Try it: Resume the ambulance crew's account below, about a wanted man found bleeding in a phonebox, starting right after its final line.

Study text:
Warranted

We have been sent to a young man who has called us from a public phonebox, he has told our calltaker that he has been cutting his wrists.

As a point of general safety the police are sent to this job as well as rather obviously he could well be armed with something sharp.

We meet with the police who are also searching for the patient – they have already been up and down the street and can't find him so they declare 'area searched, no trace' and disappear off to do something else (it's been a very busy night for the both of our services).

We decide to have a further scout around and, because of our experience of peering into the dark while driving slowly, manage to find the patient standing in a pool of his own blood in the phonebox.

The rather large blade that he has used to hack his arm to pieces rather thankfully is on the floor a little way away from him – I'd already approached him, but if we worried about people stabbing us all the time we'd never get any work done. I pick it up and throw it into out sharps bin where all our used needles go.

We bandage up his shredded arm and chat to him in the back of the ambulance. He's obviously emotionally shaken and keeps asking if the police are going to shoot him. It takes us some time to explain that the police have already gone on to their next job in the queue.

He tells us that he is in fear of the police because there is a warrant out for his arrest, I ask him what for and he answers, “you name it I've done it'.

So, my questions to you, the way I see it there are three ways to answer them – legally, ethically and practically.

  • Do we, as ambulance people tell the police that we have someone who is wanted for arrest, taking into account that we are supposed to be all about patient confidentiality?
  • If you decide not to tell the police, is there a certain level of crime that you would tell them – for example if the patient were a child murderer would you tell them as opposed to shoplifting?
  • In general, how far do you think we can we go against the patient's wishes when there are external pressures on us to do something (for example not reporting a domestic abuse case or not reporting a child abuse case)?

I'll tell you what we did, and why in a later post. Responses from police officers are especially welcome.

33 thoughts on “Warranted”

Material shown:
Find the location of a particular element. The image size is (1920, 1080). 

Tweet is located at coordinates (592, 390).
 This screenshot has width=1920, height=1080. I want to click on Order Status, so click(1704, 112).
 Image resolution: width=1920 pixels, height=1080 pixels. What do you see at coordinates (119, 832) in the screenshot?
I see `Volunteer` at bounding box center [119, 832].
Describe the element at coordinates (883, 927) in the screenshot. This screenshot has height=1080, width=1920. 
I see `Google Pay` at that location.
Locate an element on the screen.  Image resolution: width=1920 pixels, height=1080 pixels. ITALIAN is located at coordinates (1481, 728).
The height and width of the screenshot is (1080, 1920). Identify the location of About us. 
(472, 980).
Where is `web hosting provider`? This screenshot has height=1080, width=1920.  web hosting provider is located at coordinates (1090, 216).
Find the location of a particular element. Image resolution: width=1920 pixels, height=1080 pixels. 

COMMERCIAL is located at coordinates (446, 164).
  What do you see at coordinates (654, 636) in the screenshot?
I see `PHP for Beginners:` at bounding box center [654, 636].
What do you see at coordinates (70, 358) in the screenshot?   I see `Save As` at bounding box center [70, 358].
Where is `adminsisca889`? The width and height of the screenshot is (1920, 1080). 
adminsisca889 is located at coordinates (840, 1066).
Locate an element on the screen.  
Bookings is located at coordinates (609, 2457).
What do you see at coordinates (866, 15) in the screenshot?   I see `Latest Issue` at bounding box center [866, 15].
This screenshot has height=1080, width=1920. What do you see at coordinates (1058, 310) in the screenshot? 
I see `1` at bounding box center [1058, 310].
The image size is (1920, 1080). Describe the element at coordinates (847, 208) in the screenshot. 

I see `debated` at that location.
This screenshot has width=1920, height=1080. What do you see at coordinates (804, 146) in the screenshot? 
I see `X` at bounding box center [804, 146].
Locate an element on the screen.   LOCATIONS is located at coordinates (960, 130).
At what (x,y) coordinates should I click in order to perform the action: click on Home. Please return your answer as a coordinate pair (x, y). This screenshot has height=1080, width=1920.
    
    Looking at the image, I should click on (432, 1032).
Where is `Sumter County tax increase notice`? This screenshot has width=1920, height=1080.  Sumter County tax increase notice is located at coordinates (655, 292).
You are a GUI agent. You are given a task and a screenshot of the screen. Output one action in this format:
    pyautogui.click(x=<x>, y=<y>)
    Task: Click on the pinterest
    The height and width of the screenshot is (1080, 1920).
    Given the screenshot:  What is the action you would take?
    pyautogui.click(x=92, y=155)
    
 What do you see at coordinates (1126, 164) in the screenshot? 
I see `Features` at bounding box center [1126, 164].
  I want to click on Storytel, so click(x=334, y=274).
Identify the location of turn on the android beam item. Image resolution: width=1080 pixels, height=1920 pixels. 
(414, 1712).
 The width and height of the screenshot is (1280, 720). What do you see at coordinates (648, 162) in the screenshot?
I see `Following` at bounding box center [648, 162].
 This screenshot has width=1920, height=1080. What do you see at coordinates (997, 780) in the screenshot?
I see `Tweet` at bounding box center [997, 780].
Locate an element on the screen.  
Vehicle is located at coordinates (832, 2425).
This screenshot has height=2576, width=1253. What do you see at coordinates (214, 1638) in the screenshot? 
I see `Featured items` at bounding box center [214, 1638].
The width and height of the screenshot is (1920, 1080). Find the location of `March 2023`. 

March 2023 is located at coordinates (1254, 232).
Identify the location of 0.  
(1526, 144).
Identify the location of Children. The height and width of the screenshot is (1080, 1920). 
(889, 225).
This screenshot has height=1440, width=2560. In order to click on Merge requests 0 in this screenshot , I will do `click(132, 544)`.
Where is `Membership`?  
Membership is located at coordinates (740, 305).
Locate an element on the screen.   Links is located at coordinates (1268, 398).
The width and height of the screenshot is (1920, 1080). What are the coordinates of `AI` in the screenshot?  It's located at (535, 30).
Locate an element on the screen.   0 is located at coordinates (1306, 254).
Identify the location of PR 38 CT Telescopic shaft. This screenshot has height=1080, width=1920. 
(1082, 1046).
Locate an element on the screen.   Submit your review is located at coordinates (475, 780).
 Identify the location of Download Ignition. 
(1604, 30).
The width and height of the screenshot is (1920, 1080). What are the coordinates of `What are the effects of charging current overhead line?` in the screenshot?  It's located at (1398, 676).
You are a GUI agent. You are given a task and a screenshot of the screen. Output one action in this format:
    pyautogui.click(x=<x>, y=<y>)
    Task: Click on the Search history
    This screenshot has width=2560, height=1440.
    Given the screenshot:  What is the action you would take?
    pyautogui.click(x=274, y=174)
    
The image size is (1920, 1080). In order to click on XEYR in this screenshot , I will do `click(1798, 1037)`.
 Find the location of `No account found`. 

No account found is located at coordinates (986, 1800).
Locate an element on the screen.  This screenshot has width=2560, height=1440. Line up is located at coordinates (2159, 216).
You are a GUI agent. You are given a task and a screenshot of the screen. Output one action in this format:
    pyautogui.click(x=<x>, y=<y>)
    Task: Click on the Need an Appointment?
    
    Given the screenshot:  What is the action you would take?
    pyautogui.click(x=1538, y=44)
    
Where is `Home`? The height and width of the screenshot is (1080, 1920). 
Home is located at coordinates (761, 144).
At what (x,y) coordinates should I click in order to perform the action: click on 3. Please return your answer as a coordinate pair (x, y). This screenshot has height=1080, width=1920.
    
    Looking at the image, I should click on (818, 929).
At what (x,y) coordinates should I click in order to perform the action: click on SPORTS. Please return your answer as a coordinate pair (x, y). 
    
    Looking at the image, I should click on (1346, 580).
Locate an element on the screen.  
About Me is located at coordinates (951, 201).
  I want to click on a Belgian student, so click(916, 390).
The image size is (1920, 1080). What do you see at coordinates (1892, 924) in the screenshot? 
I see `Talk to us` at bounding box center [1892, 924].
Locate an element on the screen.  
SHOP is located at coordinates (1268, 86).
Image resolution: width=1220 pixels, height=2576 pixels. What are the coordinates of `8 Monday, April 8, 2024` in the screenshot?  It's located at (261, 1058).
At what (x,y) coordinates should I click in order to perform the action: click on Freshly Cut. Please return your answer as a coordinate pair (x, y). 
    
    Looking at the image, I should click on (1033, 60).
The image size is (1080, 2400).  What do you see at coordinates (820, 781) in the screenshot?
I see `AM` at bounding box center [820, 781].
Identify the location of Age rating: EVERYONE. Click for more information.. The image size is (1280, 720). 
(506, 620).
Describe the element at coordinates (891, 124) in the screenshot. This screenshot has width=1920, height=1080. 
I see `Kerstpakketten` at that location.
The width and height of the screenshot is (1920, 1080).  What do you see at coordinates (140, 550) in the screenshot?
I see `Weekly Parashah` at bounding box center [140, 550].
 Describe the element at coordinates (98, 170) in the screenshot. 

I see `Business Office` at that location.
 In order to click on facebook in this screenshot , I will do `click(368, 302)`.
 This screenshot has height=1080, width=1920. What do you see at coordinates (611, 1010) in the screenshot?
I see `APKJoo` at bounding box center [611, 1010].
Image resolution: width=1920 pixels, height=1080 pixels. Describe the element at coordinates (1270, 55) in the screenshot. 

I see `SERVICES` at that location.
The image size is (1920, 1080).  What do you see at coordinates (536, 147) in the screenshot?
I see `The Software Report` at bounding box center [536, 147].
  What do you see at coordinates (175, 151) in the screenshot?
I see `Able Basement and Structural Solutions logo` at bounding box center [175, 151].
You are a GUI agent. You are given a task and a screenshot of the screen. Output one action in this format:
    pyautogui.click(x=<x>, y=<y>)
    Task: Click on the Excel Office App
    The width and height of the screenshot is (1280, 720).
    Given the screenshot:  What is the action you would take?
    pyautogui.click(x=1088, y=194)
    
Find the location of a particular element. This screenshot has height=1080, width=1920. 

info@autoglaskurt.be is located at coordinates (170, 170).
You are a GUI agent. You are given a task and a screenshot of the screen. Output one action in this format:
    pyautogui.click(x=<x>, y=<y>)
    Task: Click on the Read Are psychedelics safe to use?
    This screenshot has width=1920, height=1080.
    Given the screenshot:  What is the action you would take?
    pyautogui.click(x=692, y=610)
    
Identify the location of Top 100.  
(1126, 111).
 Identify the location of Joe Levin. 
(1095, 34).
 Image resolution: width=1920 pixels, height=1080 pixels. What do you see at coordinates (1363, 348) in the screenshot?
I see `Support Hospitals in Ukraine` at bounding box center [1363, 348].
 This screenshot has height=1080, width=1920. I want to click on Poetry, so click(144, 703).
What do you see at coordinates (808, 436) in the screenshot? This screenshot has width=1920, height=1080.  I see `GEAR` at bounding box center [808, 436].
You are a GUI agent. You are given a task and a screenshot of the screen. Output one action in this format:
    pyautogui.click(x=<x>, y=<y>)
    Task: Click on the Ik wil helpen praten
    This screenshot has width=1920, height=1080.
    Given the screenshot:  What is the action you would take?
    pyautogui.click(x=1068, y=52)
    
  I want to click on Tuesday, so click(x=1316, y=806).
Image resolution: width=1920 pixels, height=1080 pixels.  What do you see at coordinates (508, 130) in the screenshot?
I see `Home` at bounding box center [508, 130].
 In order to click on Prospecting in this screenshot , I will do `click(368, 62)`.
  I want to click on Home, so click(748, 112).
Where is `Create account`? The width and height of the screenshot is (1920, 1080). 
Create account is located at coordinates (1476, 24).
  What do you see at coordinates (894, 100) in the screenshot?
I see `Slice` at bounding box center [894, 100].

Output for this exercise:
  1. It's a tough question with so many elements to it, after all does protocol apply or is it a question of morality or just a sense of doing the 'right thing'.On the whole I agree with the majority that you should not have said anything, after all he was confessing to having an outstanding warrant not to a particular crime. I do wonder though if you are leaving yourself open by not reporting it.

    I seem to remember something from my first year law course that if someone confesses to have committed a crime or that they are about to and they 'draw strength' from you and go on to commit a crime or further crime then you could be considered as aiding and abetting. Obviously, if I've remembered this right, then they would need to go on to commit a crime.

    I believe that in the first instance though, you are there to treat an individual without any discrimination and the responsibility of reporting anything to the police or what ever rests with those further up the food chain.

    Good post cheers.

    P

  2. Easy, not your job. If you don't get paid for it don't do it, no one can blame you for that.Let the pigs do their own work. Unless there is at least a little red coloured backhander in it for you of course, in which case take the money!

  3. OK, I guess what I meant was, if breaking the confidentiality would protect someone, it is acceptable, morally and legally to do so. The mere suspicion that it might, however, is not acceptable reason IMHO. I would not withold this information from other health care staff who would come into contact with him – they have a right to be aware of it, but as I and others have said, looking at the wider picture, more lives will be saved, and the ambulance personnel are safer, if there is still that element of trust – the patient knowing that they can tell me what I need to know to treat them appropriately without fear of reprisals.

  4. As part of my nurse training we were asked to write a reflection on this and I looked at it from each angle – HCP, Patient, and Public.I could not find any one way that I would chose.

    If you don't report it to the Police and they leave hospital and stab a granny less than 2ft out the doors, then I would be questioned as to why I didn't report it.

    If I did report it the patient could technically sue me for breach of their confidentiality and their human rights.

    It's catch 22.

  5. Surely this is a case where to cover your own back, you need to pass it to your 'superiors', who are paid to take this kind of decision.

  6. If an animal comes in that we suspect has been abused then we are allowed under rcvs guidelines to report the owners/case to RSPCA and police if the owners of the animal have children as there is a link between child abuse and animal abuse.

  7. You have no right to tell the police that your patient is WM. You can cover yourself by simply telling EOC that you have found your patient and ask them to pass that on to MPS. The police were attending as a matter regarding your safety, and not because they believed an offence had been committed, and they are unlikely to return to scene unless you request them.

  8. The Police are there to Police – the Ambulance Service are there to care and treat, and not judge, especially in the context that this pt is obviously not mentally stable.Therefore, focus on the pt, and stay out of the hearsay – different story if any alledged incident is witnessed ?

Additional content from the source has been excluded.